Assim como a escuridão é a ausência de luz, a ineficiência na gestão estatal é a consequência natural de um sistema em que os incentivos à eficiência são substituídos por cabides de emprego, pela alocação de recursos em projetos duvidosos e pela captura das estruturas administrativas por interesses político-partidários. Não causa, portanto, surpresa alguma que a principal linha de defesa dos que sustentam a permanência das estatais seja a necessidade de se cumprir a pretensa “função social” que determinada empresa teria para com a sociedade, uma abstração conveniente que ignora tudo o mais que uma empresa deveria, ao fim e ao cabo, gerar por sua própria natureza: lucro.

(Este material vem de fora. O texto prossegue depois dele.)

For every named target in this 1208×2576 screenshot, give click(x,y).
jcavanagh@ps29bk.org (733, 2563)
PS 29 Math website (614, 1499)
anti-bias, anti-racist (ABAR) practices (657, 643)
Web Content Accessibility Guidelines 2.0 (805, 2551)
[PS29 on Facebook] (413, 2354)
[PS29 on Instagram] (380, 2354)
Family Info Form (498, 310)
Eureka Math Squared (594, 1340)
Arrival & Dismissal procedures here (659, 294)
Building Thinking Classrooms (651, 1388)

Um dos casos mais emblemáticos de estatais deficitárias e que volta, com espanto, ao centro do debate público é o dos Correios. As notícias recentes indicam que o governo federal, para evitar um déficit ainda maior no já combalido arcabouço fiscal, tem articulado, com o aval do Tesouro Nacional, um empréstimo de R$ 20 bilhões junto a um consórcio de bancos liderados, como não poderia deixar de ser, pelas sempre solícitas instituições estatais Banco do Brasil e Caixa Econômica Federal. E mesmo contando com as garantias do Tesouro Nacional, ou melhor, do contribuinte nacional, diante do risco de mais uma “pedalada” nas contas públicas, os três maiores bancos privados do país resistem em participar daquilo que se pretende fazer parecer uma boia de salvação para a Empresa Brasileira de Correios e Telégrafos (ECT).

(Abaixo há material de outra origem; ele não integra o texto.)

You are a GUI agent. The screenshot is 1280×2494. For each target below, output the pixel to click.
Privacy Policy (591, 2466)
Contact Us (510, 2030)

Apesar do resultado desastroso que a gestão de uma estatal invariavelmente produz, afinal, o governo é um péssimo empresário, o caso dos Correios revela um grau de deterioração digno de registro. Somente no primeiro semestre deste ano, o rombo nas contas da empresa, que se tornou sinônimo de atraso não apenas tecnológico, mas também operacional, alcançou R$ 4,4 bilhões. Em 2024, o prejuízo já havia sido de R$ 2,6 bilhões. Desde 2022, são doze trimestres consecutivos de resultados negativos. E não se trata aqui de uma startup que precisa queimar caixa no início de suas operações para ganhar tração e mercado, o que seria aceitável e plausível. Falamos de uma empresa que remonta ao período imperial brasileiro e que assumiu sua forma atual por meio do Decreto-Lei nº 509/69, editado durante o governo militar.

Esses números superlativos só foram possíveis graças a uma combinação de fatores, a começar pela natureza monopolista imposta à estatal pela Constituição de 1988, que a define como única autorizada a explorar os serviços de recebimento, transporte e entrega de cartas e cartões-postais. Ao manter essa reserva de mercado, o Estado cria uma estrutura em que a empresa é forçada a financiar um serviço deficitário com operações comerciais em ambiente competitivo. Há, na Câmara dos Deputados, um projeto em tramitação que busca alterar tal obrigação. O Projeto de Lei (PL) 7488/17, que tramita na Comissão de Constituição e Justiça, propõe alterações na Lei dos Serviços Postais. Essa imposição retrógrada e anacrônica nada gera além de despesas e inibição de concorrência, em uma época em que há amplo acesso a meios digitais de comunicação (a ver sua aprovação).

Outro ponto que explicita a fragilidade estrutural da estatal é o inchaço de pessoal. O aumento constante dos custos com salários, benefícios e demandas judiciais relacionadas a uma folha de cerca de 71 mil empregados tem pressionado as contas da empresa. Entre 2022 e 2024, o gasto com pessoal saltou de pouco mais de R$ 15 bilhões para quase R$ 20 bilhões, um aumento de 30,4%, enquanto a inflação acumulada no mesmo período foi de 16%. Apesar do inchaço e dos resultados negativos, a empresa ainda decidiu realizar um novo concurso público para carteiros no ano passado.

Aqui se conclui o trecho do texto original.